A conclusão da Procuradoria contraria a afirmação feita recentemente pelo procurador-geral da República, Joaquim Madeira, à RDP África no sentido de o problema do tráfico de órgãos estar a adquirir "proporções alarmantes" no país.

Contactada pelo PÚBLICO após a divulgação dos resultados do inquérito, Elilda dos Santos disse que as conclusões da investigação da Procuradoria a deixaram, bem como aos missionários em geral, "bastante preocupados e até assustados". Adiantou, contudo: "Temos a nosso favor uma arma muito poderosa, que é a verdade. Os cadáveres existiram, os familiares das vítimas encontram-se em situação muito delicada... e isso não pode ser ocultado."

Para Elilda dos Santos, a inexistência de indícios tem a ver "com a pressão muito grande e com a cumplicidade e a manipulação das autoridades locais". Na qualidade de pessoa que "acompanhou todo o processo desde o início" e que "viu os cadáveres", põe em causa as perícias feitas pelos médicos legistas. "Não houve exumação", assegura. "Abriram as sepulturas, levantaram as ossadas e devolveram os corpos à terra."

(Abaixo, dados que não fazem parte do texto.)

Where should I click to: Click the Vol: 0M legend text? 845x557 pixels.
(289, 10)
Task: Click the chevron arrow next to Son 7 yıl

Segundo a religiosa brasileira, o último caso conhecido foi "o do cadáver de uma senhora" no passado dia 6. Foi encontrada sem partes do corpo e a explicação é que fora "comida pelos cães", conta.

Elilda dos Santos diz ainda que, contrariamente às orientações da Procuradoria-Geral da República, o cadáver não foi removido para estudo e foi imediatamente enterrado. "Não posso nem me devo calar perante esta situação, atendendo a tudo o que testemunhei", afirma a freira.

Em reacção ao relatório da PGR, a presidente da Liga dos Direitos Humanos, Alice Mabote, disse, em entrevista à RDP África: "Esperaria outra coisa se tivéssemos um trabalho isento de perturbações e, como deve saber, este trabalho foi perturbado." Manifesta ainda a sua estranheza em relação ao relatório do médico legista, que "diz que a morte foi violenta, mas não há indícios de nada e espera que investiguem".

A necessidade da investigação da causa das mortes que se sucederam ao longo do último ano torna-se agora prioritária. Como dizem alguns dos padres que têm acompanhado o assunto: "Se estas pessoas não foram mortas por motivos ligados ao tráfico, se está confirmado que se tratou de morte violenta, então o que esteve na sua origem?" É uma interrogação que esperam vir a ter resposta.